Stored records:
=== Section Start ===
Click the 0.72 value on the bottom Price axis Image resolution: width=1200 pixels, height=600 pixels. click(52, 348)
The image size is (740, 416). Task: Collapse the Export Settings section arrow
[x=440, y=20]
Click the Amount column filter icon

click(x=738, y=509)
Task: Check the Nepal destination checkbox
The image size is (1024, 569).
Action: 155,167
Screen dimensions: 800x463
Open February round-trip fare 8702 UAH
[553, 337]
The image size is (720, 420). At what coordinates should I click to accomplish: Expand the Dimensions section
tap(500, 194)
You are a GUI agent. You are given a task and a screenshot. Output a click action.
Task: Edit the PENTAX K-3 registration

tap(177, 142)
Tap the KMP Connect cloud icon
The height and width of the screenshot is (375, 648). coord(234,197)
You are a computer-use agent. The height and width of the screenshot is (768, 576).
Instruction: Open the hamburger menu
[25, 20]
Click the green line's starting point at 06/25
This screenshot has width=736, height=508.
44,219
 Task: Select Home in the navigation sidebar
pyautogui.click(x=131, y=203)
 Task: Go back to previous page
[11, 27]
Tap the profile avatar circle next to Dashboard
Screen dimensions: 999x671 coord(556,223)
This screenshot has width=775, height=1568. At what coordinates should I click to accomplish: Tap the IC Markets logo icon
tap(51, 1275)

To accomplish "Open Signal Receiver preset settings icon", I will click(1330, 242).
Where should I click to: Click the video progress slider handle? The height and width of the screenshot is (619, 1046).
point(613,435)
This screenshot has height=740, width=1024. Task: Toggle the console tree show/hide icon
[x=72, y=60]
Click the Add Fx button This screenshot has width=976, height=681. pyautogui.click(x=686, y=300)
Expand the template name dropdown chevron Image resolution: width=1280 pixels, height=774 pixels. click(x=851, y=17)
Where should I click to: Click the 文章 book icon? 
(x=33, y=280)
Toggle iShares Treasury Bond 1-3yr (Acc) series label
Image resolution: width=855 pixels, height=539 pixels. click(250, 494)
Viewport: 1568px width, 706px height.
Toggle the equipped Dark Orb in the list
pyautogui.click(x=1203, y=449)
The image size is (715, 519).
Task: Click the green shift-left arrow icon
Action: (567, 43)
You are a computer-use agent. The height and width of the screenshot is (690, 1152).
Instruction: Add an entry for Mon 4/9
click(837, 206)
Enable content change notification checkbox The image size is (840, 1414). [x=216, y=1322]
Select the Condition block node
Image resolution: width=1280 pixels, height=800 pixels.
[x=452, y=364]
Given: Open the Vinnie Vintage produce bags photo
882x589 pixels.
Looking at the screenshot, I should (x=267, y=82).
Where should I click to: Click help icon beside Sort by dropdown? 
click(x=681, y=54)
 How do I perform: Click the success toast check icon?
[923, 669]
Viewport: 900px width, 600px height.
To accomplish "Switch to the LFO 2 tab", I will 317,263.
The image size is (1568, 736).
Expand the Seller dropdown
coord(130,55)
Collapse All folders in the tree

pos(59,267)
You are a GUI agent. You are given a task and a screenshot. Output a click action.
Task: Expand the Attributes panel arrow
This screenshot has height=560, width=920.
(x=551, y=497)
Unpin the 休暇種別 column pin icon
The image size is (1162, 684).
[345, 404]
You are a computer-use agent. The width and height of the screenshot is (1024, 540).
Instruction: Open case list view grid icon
=== Section End ===
## Work required
Emit verbatim the lines running from the one with "This screenshot has height=560, width=920." through the last line of the data, both endpoints inclusive.

## Answer section
This screenshot has height=560, width=920.
(x=551, y=497)
Unpin the 休暇種別 column pin icon
The image size is (1162, 684).
[345, 404]
You are a computer-use agent. The width and height of the screenshot is (1024, 540).
Instruction: Open case list view grid icon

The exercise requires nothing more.